» Set task: Reproduce the lines of the records from the one containing "You are a GUI" down through the one containing "697x484 pixels.", substituting "screen image" for every occurrence of "screenshot" and changing nothing else. Omit the pictures from your answer.

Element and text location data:

★ ★ ★

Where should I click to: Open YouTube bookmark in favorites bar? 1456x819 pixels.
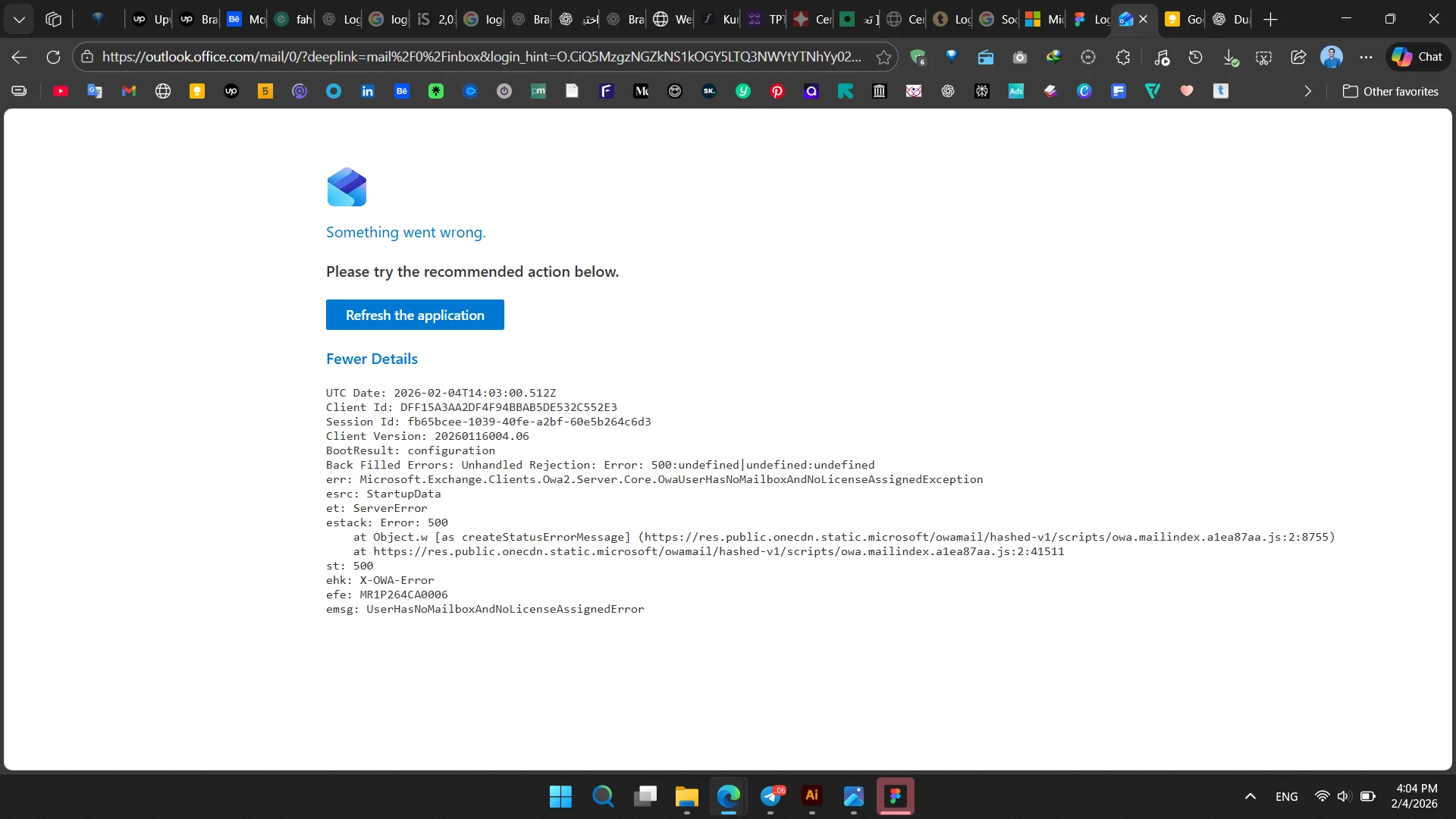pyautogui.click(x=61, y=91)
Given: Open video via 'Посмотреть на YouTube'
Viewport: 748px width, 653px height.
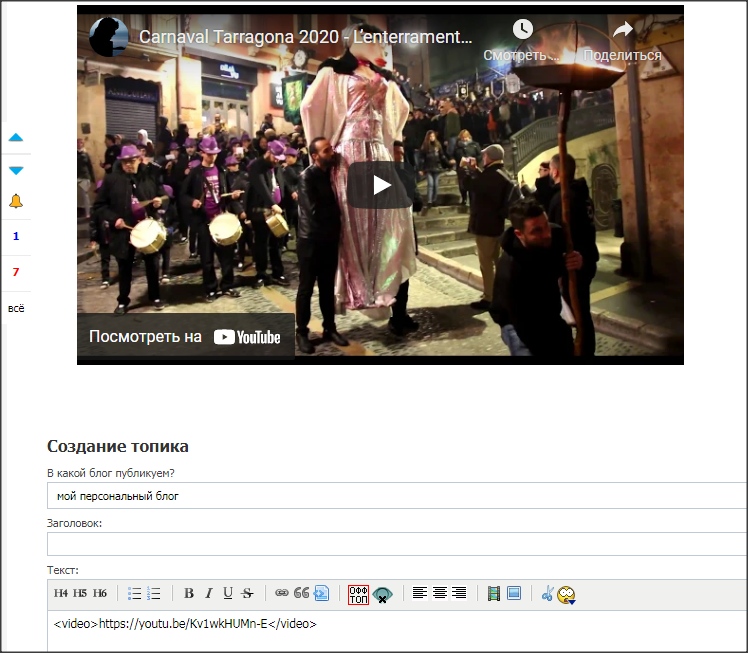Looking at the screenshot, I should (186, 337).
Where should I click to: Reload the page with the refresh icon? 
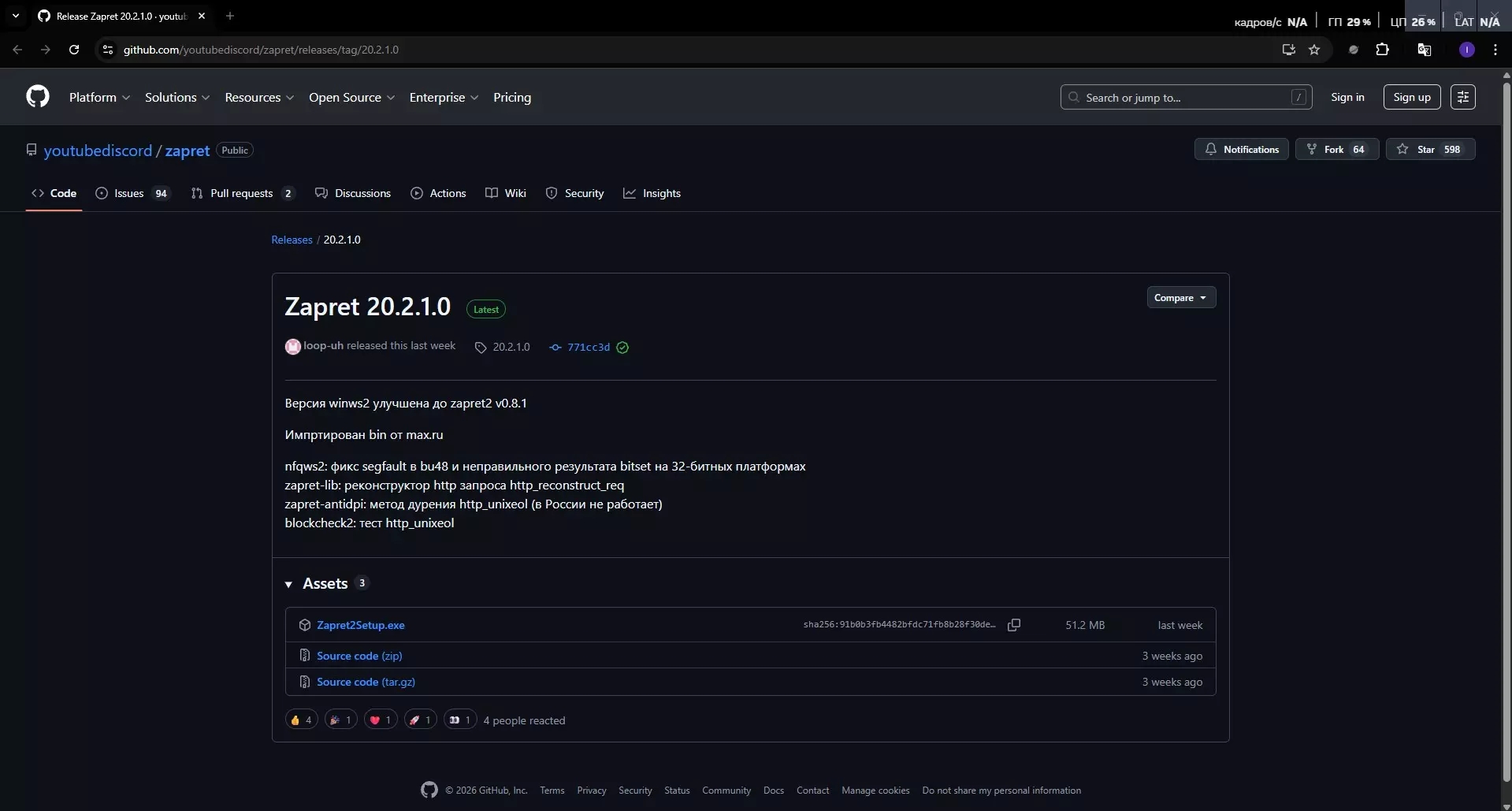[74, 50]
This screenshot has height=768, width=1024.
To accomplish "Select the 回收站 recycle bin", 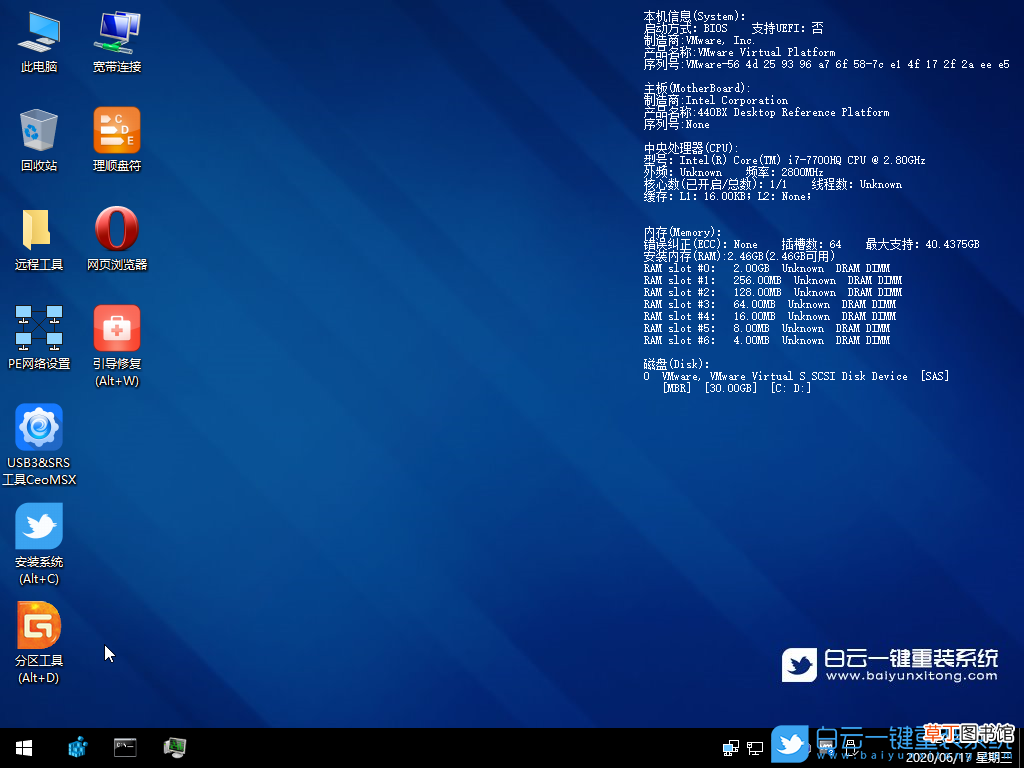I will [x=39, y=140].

★ ★ ★

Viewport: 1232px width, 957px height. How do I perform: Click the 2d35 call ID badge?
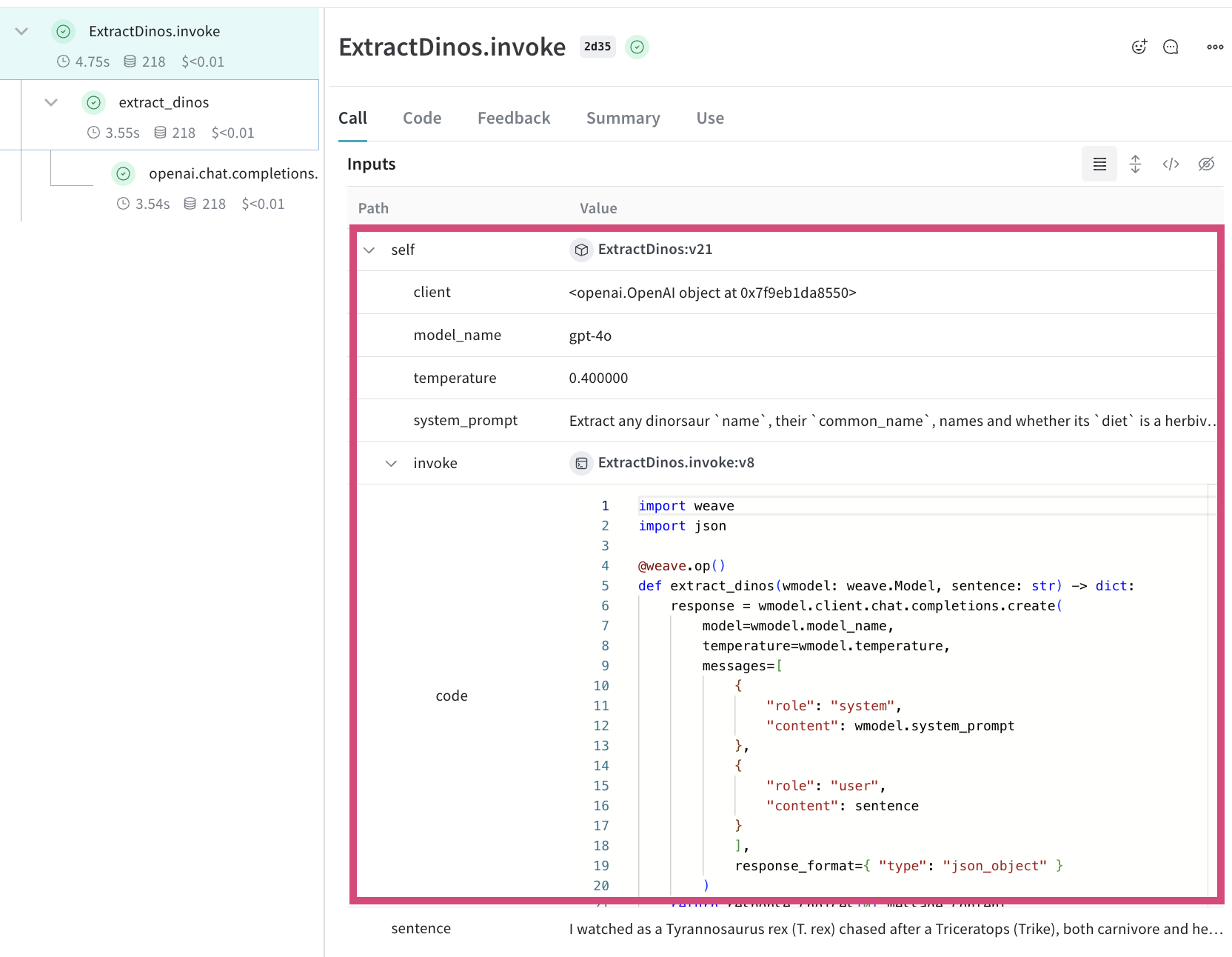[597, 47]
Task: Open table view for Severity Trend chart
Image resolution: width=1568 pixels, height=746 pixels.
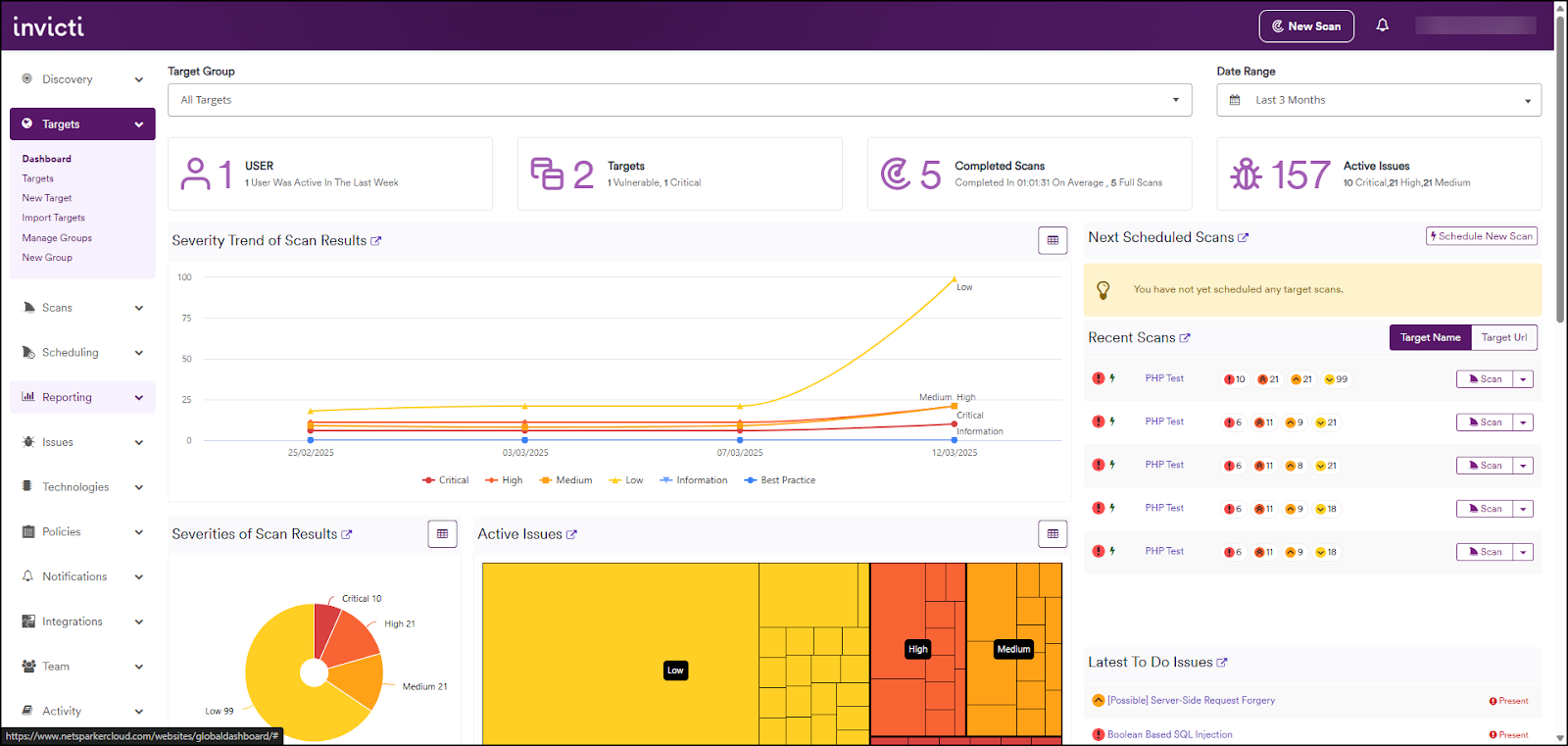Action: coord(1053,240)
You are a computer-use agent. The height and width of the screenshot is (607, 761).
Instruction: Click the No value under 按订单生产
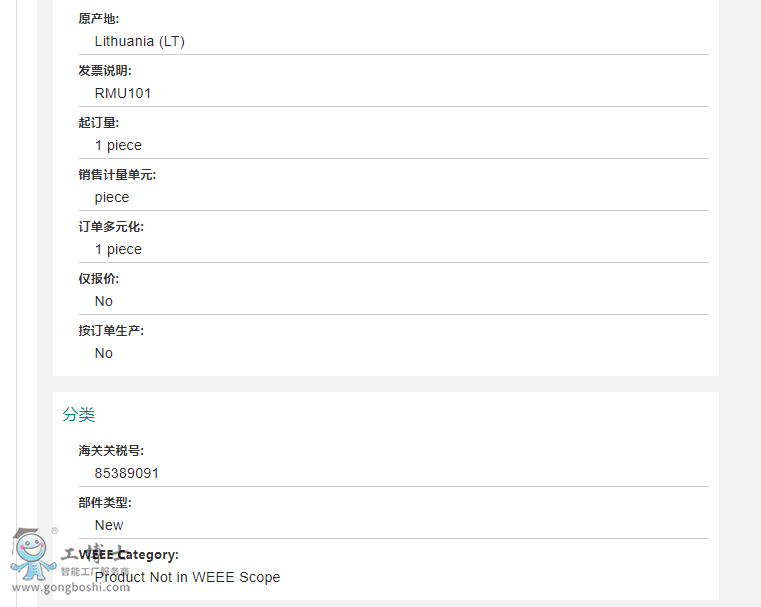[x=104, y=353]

★ ★ ★

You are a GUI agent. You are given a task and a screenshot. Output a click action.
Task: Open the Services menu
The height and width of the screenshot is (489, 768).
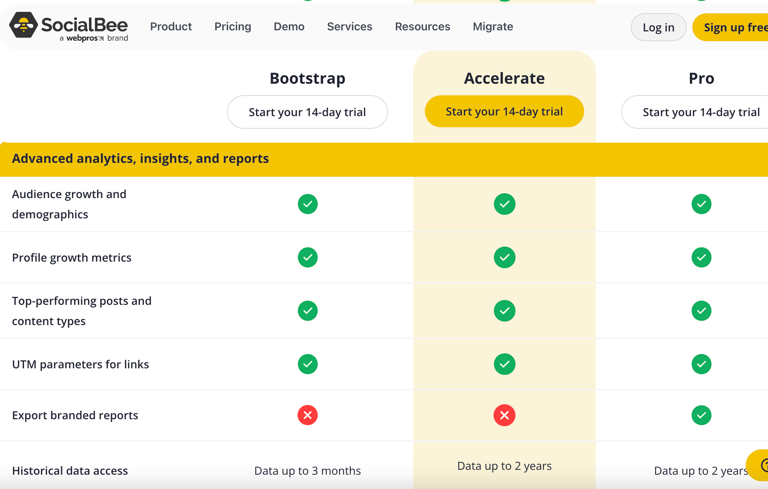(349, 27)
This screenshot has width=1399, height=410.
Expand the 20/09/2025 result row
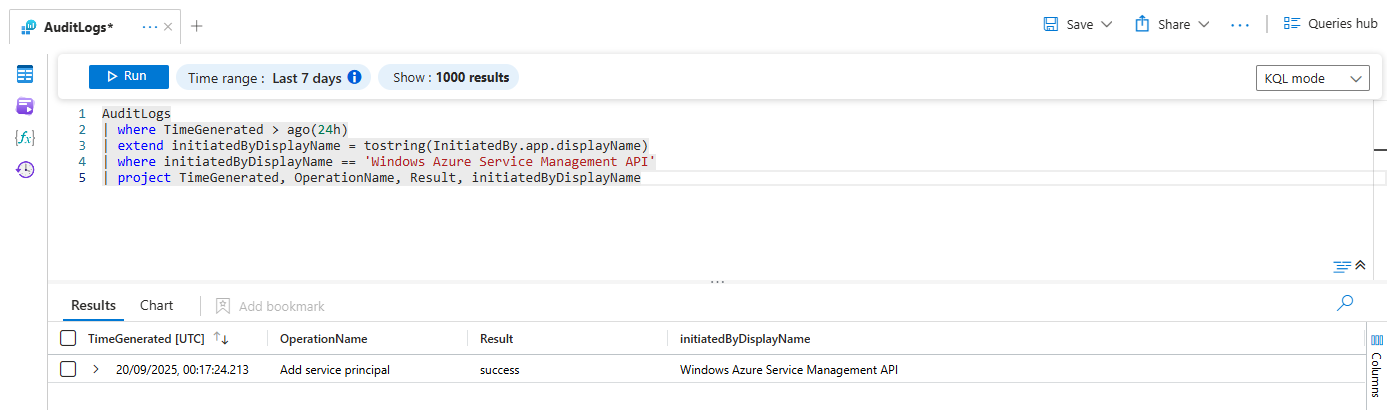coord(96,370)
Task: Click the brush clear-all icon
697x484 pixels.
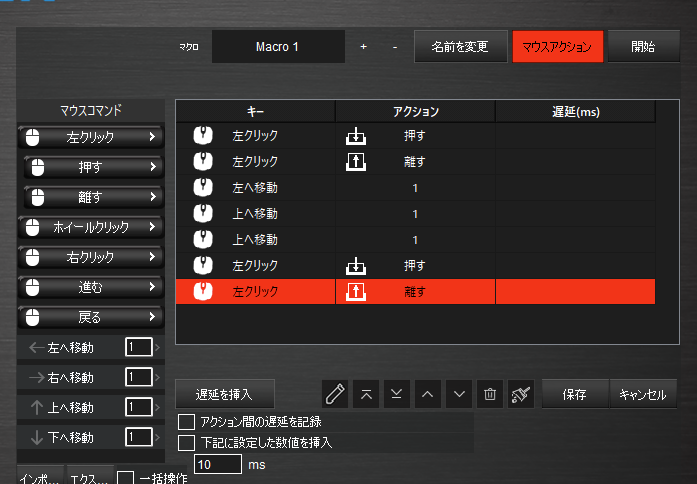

★ ★ ★

» Task response:
You are a GUI agent. You are given a task and a screen image. Output a click action.
Task: Open the Services menu
The height and width of the screen image is (489, 768).
(349, 27)
This screen image has width=1399, height=410.
Expand the 20/09/2025 result row
coord(96,370)
Task: Click the brush clear-all icon
697x484 pixels.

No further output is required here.